Successfully implemented real-time object detection with high accuracy.
Automated event-triggered video recording for surveillance and security.
Developed a reliable audio transcription system using state-of-the-art speech recognition.
Created a user-friendly GUI that enhances usability and interaction.
Optimized system performance to handle real-time detection, recording, and transcription efficiently.
Overcame hardware limitations by ensuring low memory and CPU consumption.

Designed a modular and scalable architecture, making it easy to add future enhancements.

What We Learned

Building EyeSpy was a valuable learning experience, allowing us to gain expertise in:

Deep Learning & Computer Vision: Implementing SSD MobileNet v3 for object detection.
Multithreading & Optimization: Balancing multiple real-time processes effectively.
Speech Recognition with Whisper AI: Understanding audio processing and text transcription.
Building Interactive UIs: Creating a responsive GUI using Tkinter.
Efficient Storage Management: Handling large video and audio files efficiently.
AI-Driven Security Applications: Learning about real-world use cases for automated surveillance.

These skills will be invaluable for future AI-driven security and automation projects.

What's Next for EyeSpy

While EyeSpy is already a powerful AI-driven surveillance tool, we envision several future enhancements to make it even more robust and versatile.

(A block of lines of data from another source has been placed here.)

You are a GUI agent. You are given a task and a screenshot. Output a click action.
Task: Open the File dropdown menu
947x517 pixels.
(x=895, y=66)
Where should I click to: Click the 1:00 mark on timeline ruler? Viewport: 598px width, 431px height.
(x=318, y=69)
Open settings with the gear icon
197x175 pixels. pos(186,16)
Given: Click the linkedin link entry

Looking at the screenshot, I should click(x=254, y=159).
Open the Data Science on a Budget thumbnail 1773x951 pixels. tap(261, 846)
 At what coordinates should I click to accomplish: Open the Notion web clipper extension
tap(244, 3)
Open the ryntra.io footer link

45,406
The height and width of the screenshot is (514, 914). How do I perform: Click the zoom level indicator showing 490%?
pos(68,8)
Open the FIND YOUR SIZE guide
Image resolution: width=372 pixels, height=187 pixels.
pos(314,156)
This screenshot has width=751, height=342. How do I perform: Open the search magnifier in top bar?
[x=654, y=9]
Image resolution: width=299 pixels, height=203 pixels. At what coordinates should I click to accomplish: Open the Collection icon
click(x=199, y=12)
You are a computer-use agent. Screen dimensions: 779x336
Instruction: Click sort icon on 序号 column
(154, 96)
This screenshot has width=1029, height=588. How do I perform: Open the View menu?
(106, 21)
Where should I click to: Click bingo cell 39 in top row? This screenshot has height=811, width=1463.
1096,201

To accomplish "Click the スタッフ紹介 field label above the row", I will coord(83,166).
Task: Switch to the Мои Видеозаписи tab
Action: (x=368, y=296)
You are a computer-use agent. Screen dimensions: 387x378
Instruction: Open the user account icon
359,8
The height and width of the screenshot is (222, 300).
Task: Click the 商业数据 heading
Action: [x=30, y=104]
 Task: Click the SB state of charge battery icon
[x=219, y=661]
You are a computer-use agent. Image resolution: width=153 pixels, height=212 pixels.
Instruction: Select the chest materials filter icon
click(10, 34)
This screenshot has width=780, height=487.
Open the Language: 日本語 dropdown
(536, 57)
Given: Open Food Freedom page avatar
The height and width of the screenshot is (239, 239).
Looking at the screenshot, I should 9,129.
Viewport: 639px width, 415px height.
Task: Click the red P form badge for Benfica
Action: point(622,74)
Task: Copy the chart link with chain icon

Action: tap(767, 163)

Planned Features & Improvements

Enhanced AI Models: Fine-tune detection accuracy with custom-trained deep learning models.
Cloud Storage & Remote Access: Enable secure video & audio storage on the cloud for remote monitoring.
Mobile App Integration: Develop a companion mobile app for real-time alerts & playback.
Customization Settings: Allow users to adjust detection thresholds, recording duration, and UI preferences.
Automated Alerts & Notifications: Send email & SMS alerts when unauthorized phone usage is detected.
Live Audio Translation: Convert spoken words into multiple languages for global applications.

With these enhancements, EyeSpy can become a comprehensive AI-powered surveillance solution for businesses, educational institutions, and security agencies.

Final Thoughts

Developing EyeSpy was both a challenging and rewarding experience. By combining real-time AI-powered object detection and speech recognition, we have created a versatile tool that enhances security, compliance, and automation.

We are excited to continue improving EyeSpy and exploring its potential applications in the fields of AI surveillance, workplace security, and digital forensics.